───── Extracted material ─────
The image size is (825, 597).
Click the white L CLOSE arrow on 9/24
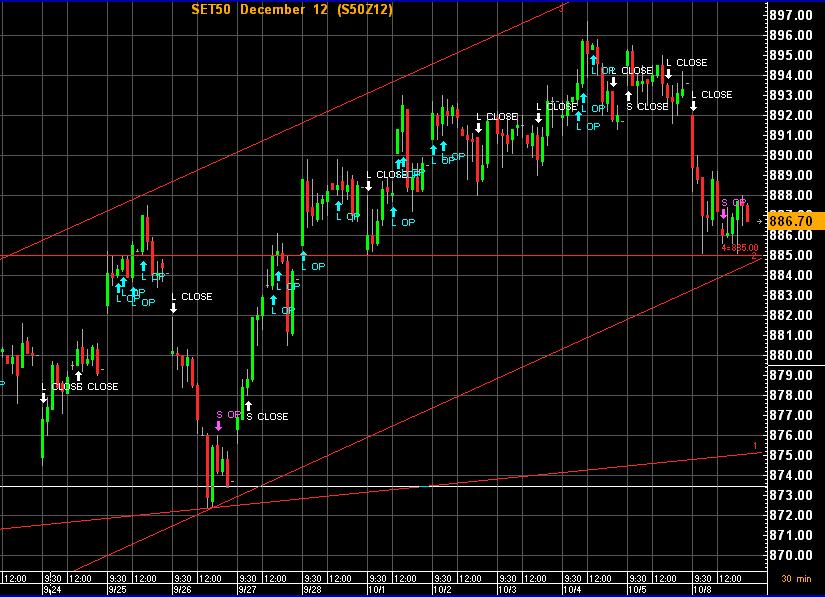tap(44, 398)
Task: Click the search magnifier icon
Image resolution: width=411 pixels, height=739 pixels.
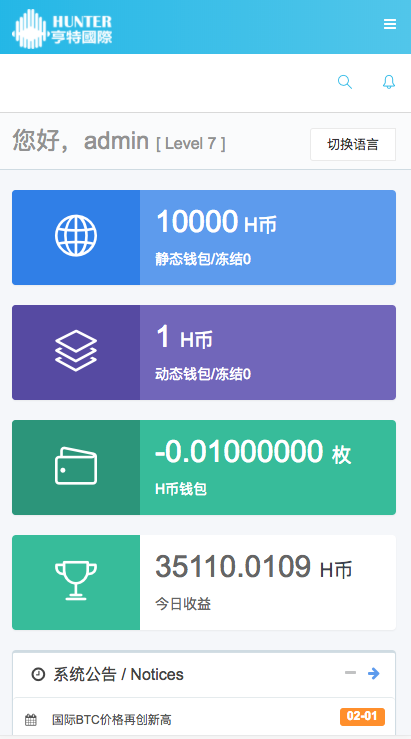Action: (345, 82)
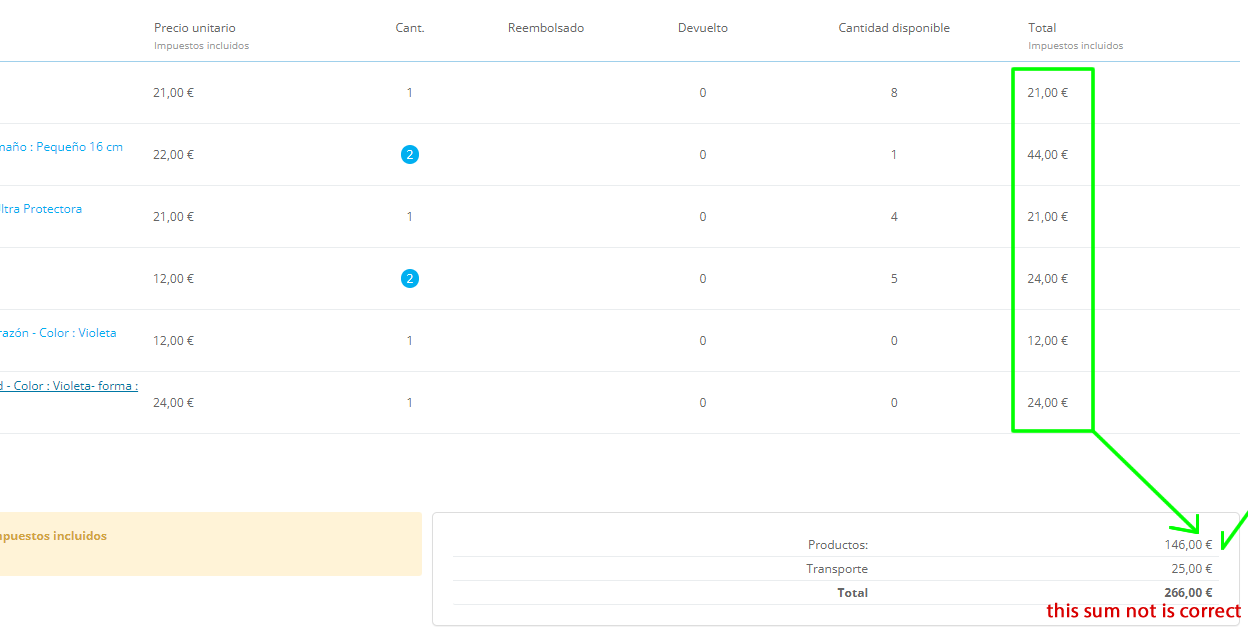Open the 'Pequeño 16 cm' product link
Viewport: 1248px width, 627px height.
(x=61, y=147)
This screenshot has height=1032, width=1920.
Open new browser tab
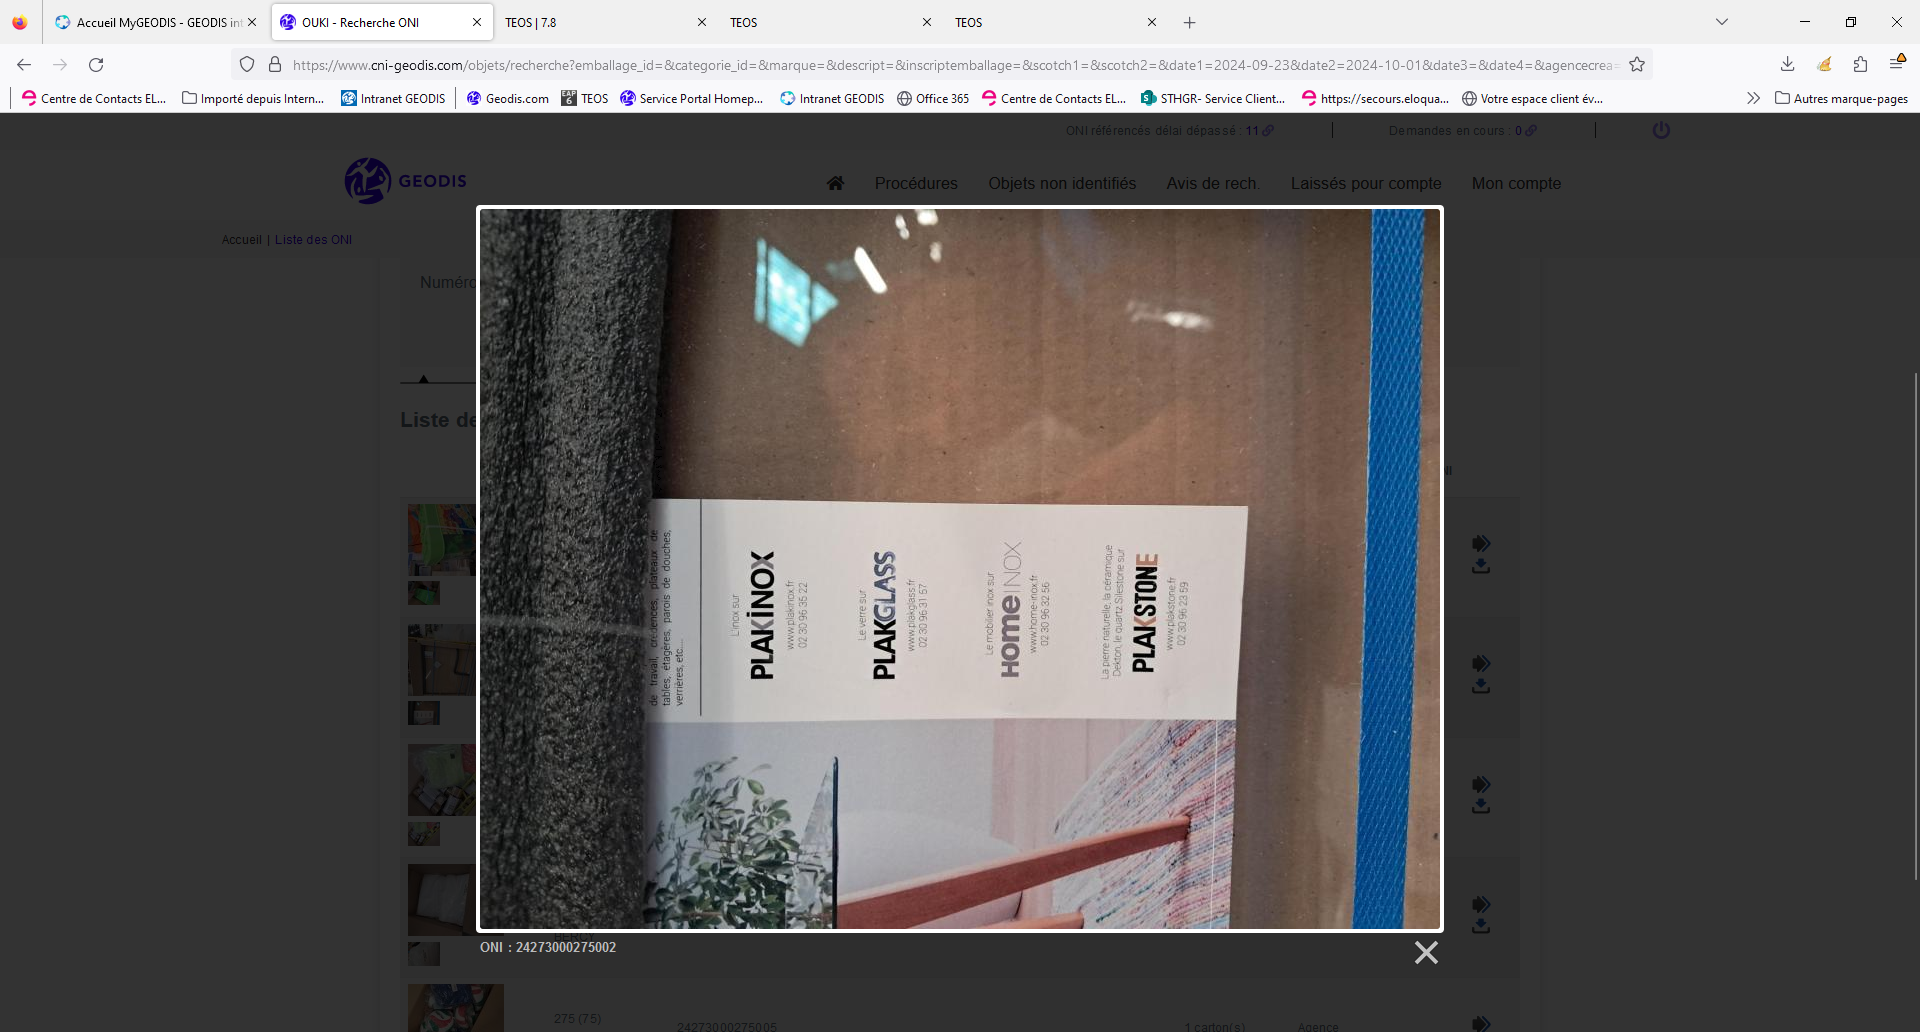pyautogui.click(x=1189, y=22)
─────
#### Work item:
For this exercise, output the records exactly but omit their pictures.

#### Answer to this problem:
The image size is (825, 597).
Click the white L CLOSE arrow on 9/24
tap(44, 398)
Task: Click the search magnifier icon
Image resolution: width=411 pixels, height=739 pixels.
Action: (345, 82)
Open the 'Pequeño 16 cm' product link
Viewport: 1248px width, 627px height.
(x=61, y=147)
This screenshot has height=1032, width=1920.
Open new browser tab
pyautogui.click(x=1189, y=22)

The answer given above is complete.